Print out every entry that follows, exactly as written.
■ ■ ■ ■ ■ ■ ■
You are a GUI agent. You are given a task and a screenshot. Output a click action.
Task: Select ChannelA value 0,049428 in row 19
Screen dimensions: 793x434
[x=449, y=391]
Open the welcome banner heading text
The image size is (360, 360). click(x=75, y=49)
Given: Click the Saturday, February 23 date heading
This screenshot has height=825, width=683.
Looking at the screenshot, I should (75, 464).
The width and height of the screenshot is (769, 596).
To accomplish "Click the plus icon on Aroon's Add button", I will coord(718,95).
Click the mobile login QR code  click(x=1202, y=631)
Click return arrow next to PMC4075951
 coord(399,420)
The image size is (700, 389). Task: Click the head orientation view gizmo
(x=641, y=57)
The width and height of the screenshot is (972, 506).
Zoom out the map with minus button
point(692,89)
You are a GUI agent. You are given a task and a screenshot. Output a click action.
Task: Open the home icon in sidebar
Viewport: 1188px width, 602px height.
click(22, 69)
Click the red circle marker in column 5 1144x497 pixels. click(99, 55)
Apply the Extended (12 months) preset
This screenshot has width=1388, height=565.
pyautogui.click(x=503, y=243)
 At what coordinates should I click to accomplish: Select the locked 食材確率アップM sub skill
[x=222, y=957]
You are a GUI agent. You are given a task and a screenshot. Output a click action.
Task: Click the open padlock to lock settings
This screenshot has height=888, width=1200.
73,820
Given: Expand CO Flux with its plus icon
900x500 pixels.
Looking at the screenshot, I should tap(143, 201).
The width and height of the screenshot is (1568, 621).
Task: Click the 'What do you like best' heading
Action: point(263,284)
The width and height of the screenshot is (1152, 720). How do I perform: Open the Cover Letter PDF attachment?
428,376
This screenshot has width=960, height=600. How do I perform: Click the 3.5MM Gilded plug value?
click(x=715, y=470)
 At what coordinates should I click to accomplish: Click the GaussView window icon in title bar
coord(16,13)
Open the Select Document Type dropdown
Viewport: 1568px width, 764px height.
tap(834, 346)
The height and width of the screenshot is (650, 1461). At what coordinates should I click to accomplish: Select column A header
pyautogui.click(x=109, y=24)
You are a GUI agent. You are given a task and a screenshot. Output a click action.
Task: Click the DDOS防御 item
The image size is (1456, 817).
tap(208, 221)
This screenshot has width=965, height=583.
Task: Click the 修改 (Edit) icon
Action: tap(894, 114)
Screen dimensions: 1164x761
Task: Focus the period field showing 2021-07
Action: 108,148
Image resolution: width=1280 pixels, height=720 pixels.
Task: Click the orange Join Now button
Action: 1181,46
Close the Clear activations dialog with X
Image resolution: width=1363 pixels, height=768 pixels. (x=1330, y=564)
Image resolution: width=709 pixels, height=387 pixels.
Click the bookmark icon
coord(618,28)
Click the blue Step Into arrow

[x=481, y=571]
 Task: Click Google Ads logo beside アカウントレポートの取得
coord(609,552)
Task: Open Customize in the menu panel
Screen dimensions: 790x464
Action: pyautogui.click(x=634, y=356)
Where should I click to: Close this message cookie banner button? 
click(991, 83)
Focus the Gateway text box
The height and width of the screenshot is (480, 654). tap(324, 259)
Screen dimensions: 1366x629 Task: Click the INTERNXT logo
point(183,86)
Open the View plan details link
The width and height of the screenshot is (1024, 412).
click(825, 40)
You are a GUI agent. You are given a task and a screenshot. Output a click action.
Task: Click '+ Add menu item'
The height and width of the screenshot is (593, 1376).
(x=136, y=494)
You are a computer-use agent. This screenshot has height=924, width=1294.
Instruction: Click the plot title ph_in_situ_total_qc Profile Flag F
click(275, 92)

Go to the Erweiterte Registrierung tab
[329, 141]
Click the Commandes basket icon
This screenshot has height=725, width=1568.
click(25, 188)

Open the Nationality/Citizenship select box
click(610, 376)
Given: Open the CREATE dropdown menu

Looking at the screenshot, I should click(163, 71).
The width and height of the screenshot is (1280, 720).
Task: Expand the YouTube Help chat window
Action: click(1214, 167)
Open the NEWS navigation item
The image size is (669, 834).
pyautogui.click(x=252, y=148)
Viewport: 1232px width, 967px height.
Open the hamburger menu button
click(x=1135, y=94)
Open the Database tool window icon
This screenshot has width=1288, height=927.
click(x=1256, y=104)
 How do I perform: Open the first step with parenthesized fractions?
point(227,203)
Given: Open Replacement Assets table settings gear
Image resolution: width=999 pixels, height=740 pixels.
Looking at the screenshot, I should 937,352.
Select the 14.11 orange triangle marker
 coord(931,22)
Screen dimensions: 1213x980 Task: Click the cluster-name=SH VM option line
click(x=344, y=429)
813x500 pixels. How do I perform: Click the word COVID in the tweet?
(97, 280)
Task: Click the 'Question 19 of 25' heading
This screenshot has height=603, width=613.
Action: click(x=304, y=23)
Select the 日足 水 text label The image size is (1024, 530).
■ ■ ■ ■ ■ ■ ■
> _Answer space_:
You are a GUI agent. You are given a task and a screenshot. Output a click action.
Task: Select ChannelA value 0,049428 in row 19
Screen dimensions: 793x434
[x=449, y=391]
Open the welcome banner heading text
The image size is (360, 360). click(x=75, y=49)
Given: Click the Saturday, February 23 date heading
This screenshot has height=825, width=683.
Looking at the screenshot, I should (75, 464).
The width and height of the screenshot is (769, 596).
To accomplish "Click the plus icon on Aroon's Add button", I will coord(718,95).
Click the mobile login QR code  click(x=1202, y=631)
Click return arrow next to PMC4075951
 coord(399,420)
The image size is (700, 389). Task: Click the head orientation view gizmo
(x=641, y=57)
The width and height of the screenshot is (972, 506).
Zoom out the map with minus button
point(692,89)
You are a GUI agent. You are given a task and a screenshot. Output a click action.
Task: Open the home icon in sidebar
Viewport: 1188px width, 602px height.
click(22, 69)
Click the red circle marker in column 5 1144x497 pixels. click(99, 55)
Apply the Extended (12 months) preset
This screenshot has width=1388, height=565.
pyautogui.click(x=503, y=243)
 At what coordinates should I click to accomplish: Select the locked 食材確率アップM sub skill
[x=222, y=957]
You are a GUI agent. You are given a task and a screenshot. Output a click action.
Task: Click the open padlock to lock settings
This screenshot has height=888, width=1200.
73,820
Given: Expand CO Flux with its plus icon
900x500 pixels.
Looking at the screenshot, I should tap(143, 201).
The width and height of the screenshot is (1568, 621).
Task: Click the 'What do you like best' heading
Action: point(263,284)
The width and height of the screenshot is (1152, 720). How do I perform: Open the Cover Letter PDF attachment?
428,376
This screenshot has width=960, height=600. How do I perform: Click the 3.5MM Gilded plug value?
click(x=715, y=470)
 At what coordinates should I click to accomplish: Click the GaussView window icon in title bar
coord(16,13)
Open the Select Document Type dropdown
Viewport: 1568px width, 764px height.
tap(834, 346)
The height and width of the screenshot is (650, 1461). At what coordinates should I click to accomplish: Select column A header
pyautogui.click(x=109, y=24)
You are a GUI agent. You are given a task and a screenshot. Output a click action.
Task: Click the DDOS防御 item
The image size is (1456, 817).
tap(208, 221)
This screenshot has width=965, height=583.
Task: Click the 修改 (Edit) icon
Action: tap(894, 114)
Screen dimensions: 1164x761
Task: Focus the period field showing 2021-07
Action: 108,148
Image resolution: width=1280 pixels, height=720 pixels.
Task: Click the orange Join Now button
Action: 1181,46
Close the Clear activations dialog with X
Image resolution: width=1363 pixels, height=768 pixels. (x=1330, y=564)
Image resolution: width=709 pixels, height=387 pixels.
Click the bookmark icon
coord(618,28)
Click the blue Step Into arrow

[x=481, y=571]
 Task: Click Google Ads logo beside アカウントレポートの取得
coord(609,552)
Task: Open Customize in the menu panel
Screen dimensions: 790x464
Action: pyautogui.click(x=634, y=356)
Where should I click to: Close this message cookie banner button? 
click(991, 83)
Focus the Gateway text box
The height and width of the screenshot is (480, 654). tap(324, 259)
Screen dimensions: 1366x629 Task: Click the INTERNXT logo
point(183,86)
Open the View plan details link
The width and height of the screenshot is (1024, 412).
click(825, 40)
You are a GUI agent. You are given a task and a screenshot. Output a click action.
Task: Click '+ Add menu item'
The height and width of the screenshot is (593, 1376).
(x=136, y=494)
You are a computer-use agent. This screenshot has height=924, width=1294.
Instruction: Click the plot title ph_in_situ_total_qc Profile Flag F
click(275, 92)

Go to the Erweiterte Registrierung tab
[329, 141]
Click the Commandes basket icon
This screenshot has height=725, width=1568.
click(25, 188)

Open the Nationality/Citizenship select box
click(610, 376)
Given: Open the CREATE dropdown menu

Looking at the screenshot, I should click(163, 71).
The width and height of the screenshot is (1280, 720).
Task: Expand the YouTube Help chat window
Action: click(1214, 167)
Open the NEWS navigation item
The image size is (669, 834).
pyautogui.click(x=252, y=148)
Viewport: 1232px width, 967px height.
Open the hamburger menu button
click(x=1135, y=94)
Open the Database tool window icon
This screenshot has width=1288, height=927.
click(x=1256, y=104)
 How do I perform: Open the first step with parenthesized fractions?
point(227,203)
Given: Open Replacement Assets table settings gear
Image resolution: width=999 pixels, height=740 pixels.
Looking at the screenshot, I should 937,352.
Select the 14.11 orange triangle marker
 coord(931,22)
Screen dimensions: 1213x980 Task: Click the cluster-name=SH VM option line
click(x=344, y=429)
813x500 pixels. How do I perform: Click the word COVID in the tweet?
(97, 280)
Task: Click the 'Question 19 of 25' heading
This screenshot has height=603, width=613.
Action: click(x=304, y=23)
Select the 日足 水 text label The image size is (1024, 530).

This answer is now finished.